C. Maximum Liability. TO THE EXTENT PERMITTED BY APPLICABLE LAW, IN NO EVENT SHALL CONTRACTOR'S MAXIMUM LIABILITY ARISING UNDER OR RELATED TO THIS AGREEMENT, WHETHER ARISING OUT OF OR RELATED TO BREACH OF CONTRACT, TORT (INCLUDING NEGLIGENCE) OR OTHERWISE, EXCEED THE AGGREGATE PRICE PAID BY CUSTOMER PURSUANT TO THE APPLICABLE INVOICE FROM WHICH THE CLAIM ARISES.

D. Limitation of Liability. TO THE EXTENT PERMITTED BY APPLICABLE LAW, IN NO EVENT SHALL CONTRACTOR BE LIABLE FOR ANY INDIRECT, EXEMPLARY, SPECIAL, PUNITIVE, CONSEQUENTIAL, OR INCIDENTAL DAMAGES OF ANY NATURE, OR FOR ANY LOSS OF USE, LOSS OF REVENUE, LOSS OF ANTICIPATED PROFITS, LOSS OF DATA OR DIMINUTION IN VALUE, OR THE COST OF REPLACEMENT HEAT OR AIR CONDITIONING, WHETHER ARISING OUT OF BREACH OF CONTRACT, TORT (INCLUDING NEGLIGENCE), OR OTHERWISE, REGARDLESS OF WHETHER SUCH DAMAGES WERE FORESEEABLE AND WHETHER OR NOT CONTRACTOR IS ADVISED OF THE POSSIBILITY OF SUCH DAMAGES, AND NOTWITHSTANDING THE FAILURE OF ANY AGREED OR OTHER REMEDY OF ITS ESSENTIAL PURPOSE.

E. Direct Damages. TO THE EXTENT PERMITTED BY APPLICABLE LAW, CONTRACTOR shall not be liable for any actual or direct damages, including, without limitation, COSTS OF SUBSTITUTE PERFORMANCE OR damages to structures or their contents, sustained by Customer as a result of CONTRACTOR'S PERFORMANCE OF THE SERVICES, any form of repairs to buildings or contents, and any injury or damages resulting from SUCH SERVICES WHICH ARE IN EXCESS OF THE AMOUNTS PAID BY CUSTOMER UNDER THE INVOICE.

F. Indemnification.
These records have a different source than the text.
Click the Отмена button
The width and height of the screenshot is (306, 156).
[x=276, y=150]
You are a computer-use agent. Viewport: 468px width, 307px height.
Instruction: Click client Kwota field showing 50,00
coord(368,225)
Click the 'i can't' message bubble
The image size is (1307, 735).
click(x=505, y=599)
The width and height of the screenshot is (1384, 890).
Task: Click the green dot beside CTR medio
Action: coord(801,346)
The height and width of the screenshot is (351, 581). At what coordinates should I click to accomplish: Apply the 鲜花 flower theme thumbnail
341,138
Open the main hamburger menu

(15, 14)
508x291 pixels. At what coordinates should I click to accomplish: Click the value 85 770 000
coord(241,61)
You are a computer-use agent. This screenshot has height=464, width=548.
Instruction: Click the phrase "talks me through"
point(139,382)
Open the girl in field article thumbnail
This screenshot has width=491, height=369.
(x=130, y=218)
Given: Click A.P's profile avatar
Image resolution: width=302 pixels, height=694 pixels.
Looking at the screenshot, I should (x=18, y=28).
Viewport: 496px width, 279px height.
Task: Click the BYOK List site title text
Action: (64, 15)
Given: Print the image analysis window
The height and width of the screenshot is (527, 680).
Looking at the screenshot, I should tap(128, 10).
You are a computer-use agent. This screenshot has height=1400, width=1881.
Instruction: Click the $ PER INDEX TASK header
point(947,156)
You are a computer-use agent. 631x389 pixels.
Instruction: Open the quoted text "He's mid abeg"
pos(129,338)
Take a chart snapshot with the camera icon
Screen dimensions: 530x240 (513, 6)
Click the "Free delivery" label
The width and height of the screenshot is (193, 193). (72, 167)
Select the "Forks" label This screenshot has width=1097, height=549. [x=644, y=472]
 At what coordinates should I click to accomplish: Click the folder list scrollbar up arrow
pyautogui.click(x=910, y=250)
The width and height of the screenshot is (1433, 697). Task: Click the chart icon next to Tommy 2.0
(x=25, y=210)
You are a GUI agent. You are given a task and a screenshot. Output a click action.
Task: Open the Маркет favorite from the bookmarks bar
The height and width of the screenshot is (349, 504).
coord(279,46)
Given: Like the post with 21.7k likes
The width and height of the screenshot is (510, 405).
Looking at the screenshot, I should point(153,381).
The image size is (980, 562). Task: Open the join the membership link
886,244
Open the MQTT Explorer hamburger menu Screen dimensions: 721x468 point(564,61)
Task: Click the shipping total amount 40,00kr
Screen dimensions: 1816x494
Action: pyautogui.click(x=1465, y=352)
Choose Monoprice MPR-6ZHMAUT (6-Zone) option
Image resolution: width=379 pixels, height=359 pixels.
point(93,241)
Customer shall indemnify, defend and hold harmless Contractor Indemnified Party and its agents, employees, successors and assigns against any and all Losses relating to any claim alleging: (i) a breach of this Agreement by Customer; (ii) any negligent or willful misconduct of Customer; (iii) any bodily injury, death of any third-party or damage to real or tangible personal property caused by the willful or negligent acts or omissions of Customer; or (iv) any failure by Customer to comply with any applicable laws.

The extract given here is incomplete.